Windy conditions are among the other “ingredients” that help ignite and fuel a wildfire.

Both elements have been present in Alaska and the southwestern U.S. recently where fire officials continue to battle 32 active large fires that have already burned 1.6 million acres in five states, according to the National Interagency Fire Center.

As of June 17, 2022, there have been 30,449 fires that have burned land in the U.S, the most in a decade year-to-date, the fire center reported.

For a more detailed map on where wildfires are present in the U.S., visit the Fire Weather and Avalanche’s website.

And according to the Minnesota DNR, humans are too blame. The department reports that people cause 90% of Minnesota fires.

In order to reduce the creation and spread of wildfires, the State of Minnesota requires all residents to purchase a permit whether you are burning anything from brush to a small pile of dry leaves. However, there are certain circumstances when a permit is not needed.

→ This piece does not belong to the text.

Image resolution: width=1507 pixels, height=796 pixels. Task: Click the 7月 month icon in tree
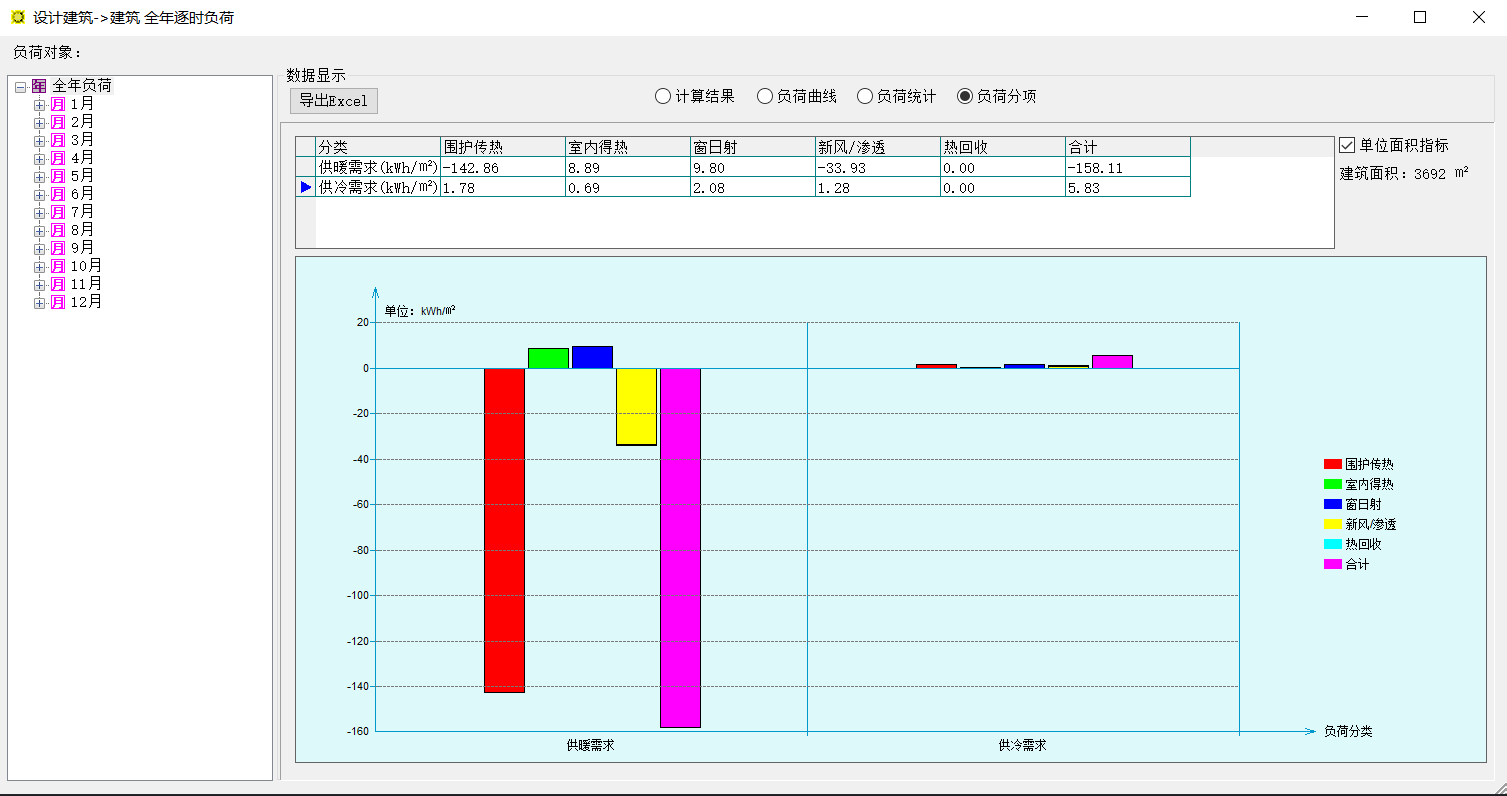pyautogui.click(x=58, y=212)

The American Red Cross also has some tips on how to reduce the chance of wildfires:

  • Never leave a fire unattended, such as overnight.
  • Don’t start a burn on a windy day. Save it for another time.
  • Douse used fireworks with water to make sure they are completely extinguished.
  • Don’t allow gasoline or motor oil to spill on grass or other vegetation.

If you see any unauthorized fires, call 911. An early report helps keep fires small, the Minnesota DNR says.